> [Dataset excerpts]
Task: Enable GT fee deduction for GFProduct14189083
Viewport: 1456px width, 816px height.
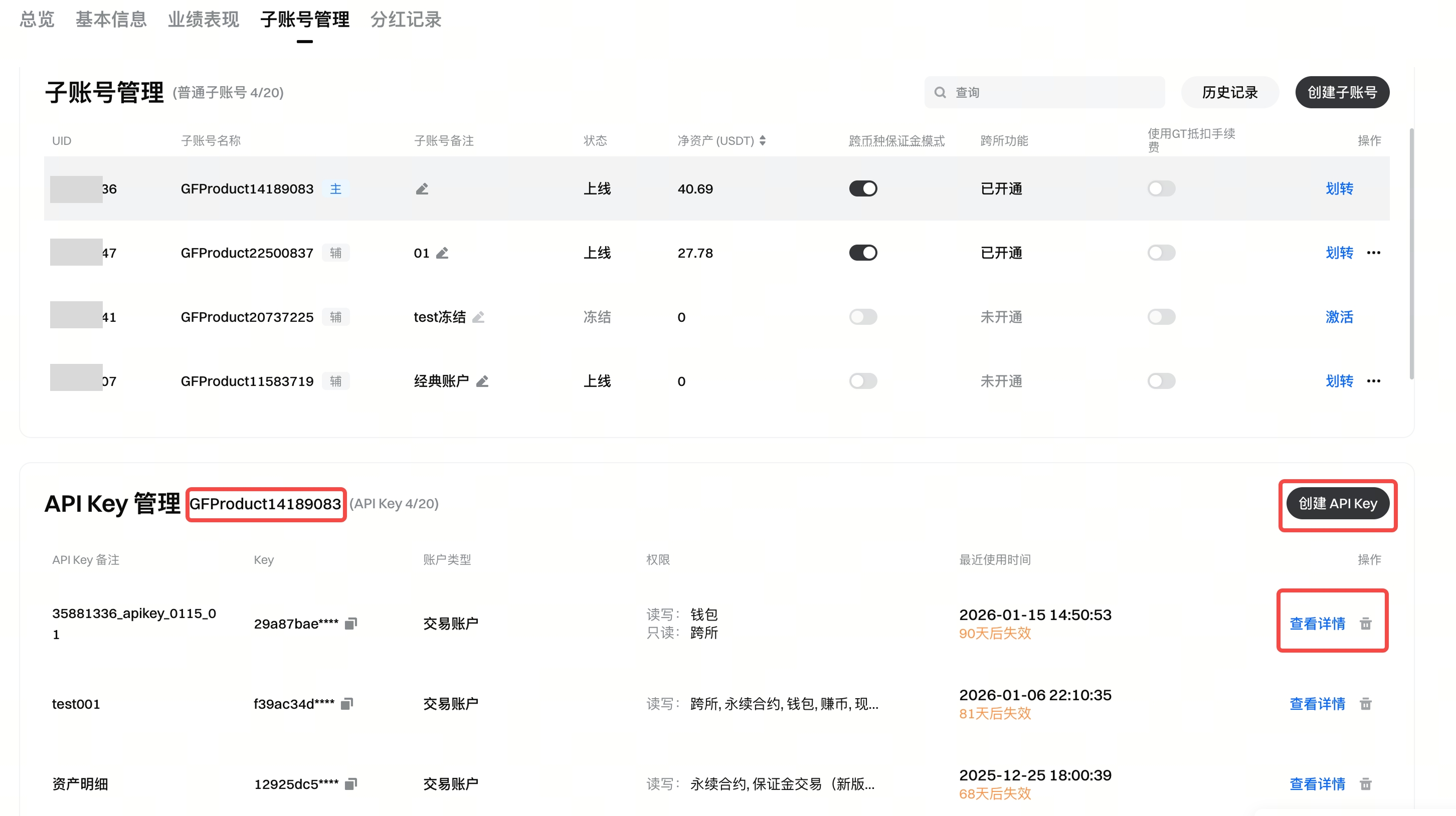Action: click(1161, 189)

---

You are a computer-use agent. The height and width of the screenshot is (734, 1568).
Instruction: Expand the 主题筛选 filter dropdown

--

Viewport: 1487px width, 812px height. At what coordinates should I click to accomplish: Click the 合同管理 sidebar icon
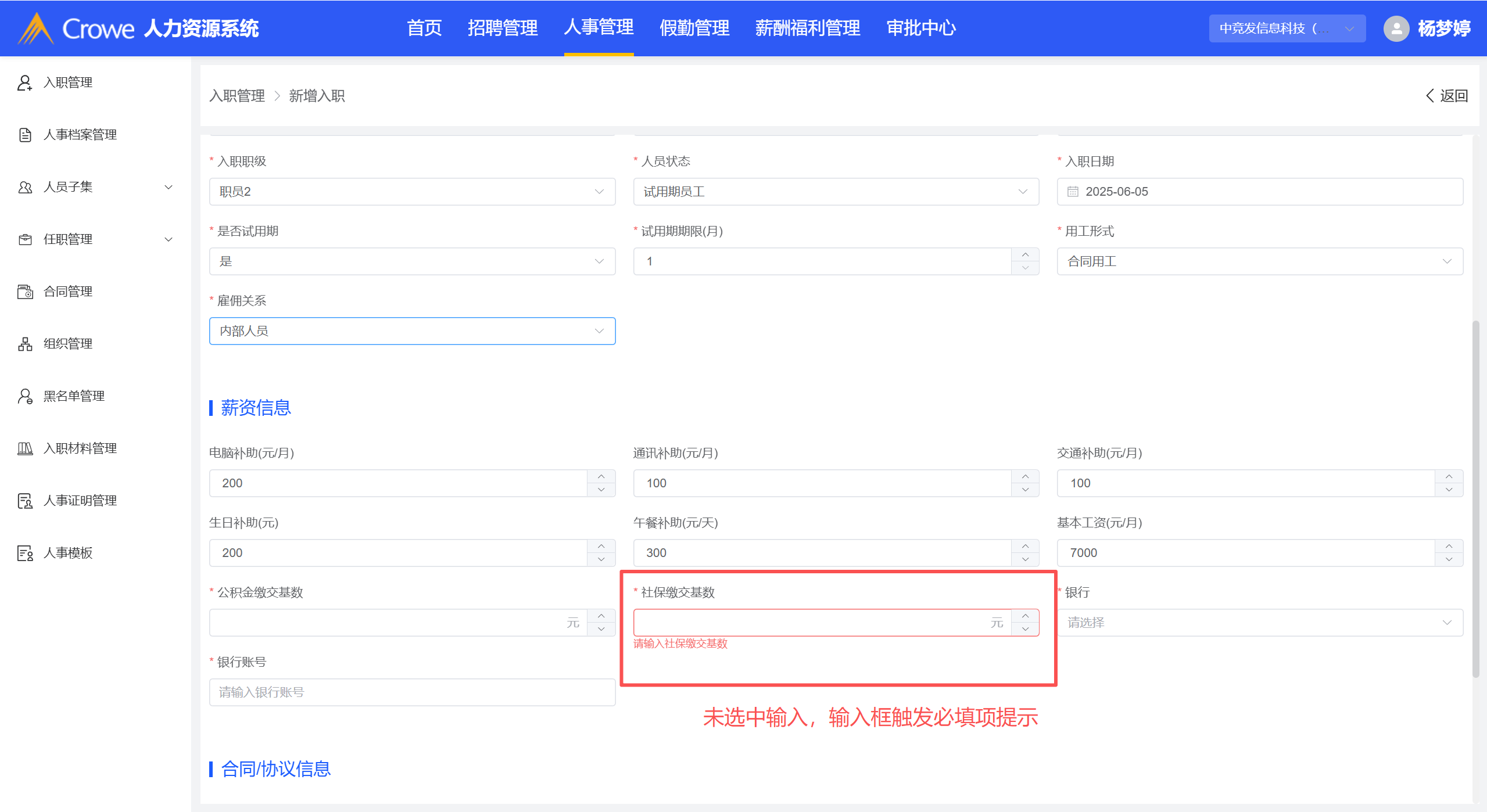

> [What to produce]
Lines to set down from above: the line with "You are a computer-use", the line with "Instruction: Expand the 主题筛选 filter dropdown", and every line between, each exactly as written.

> [Result for this exercise]
You are a computer-use agent. The height and width of the screenshot is (734, 1568).
Instruction: Expand the 主题筛选 filter dropdown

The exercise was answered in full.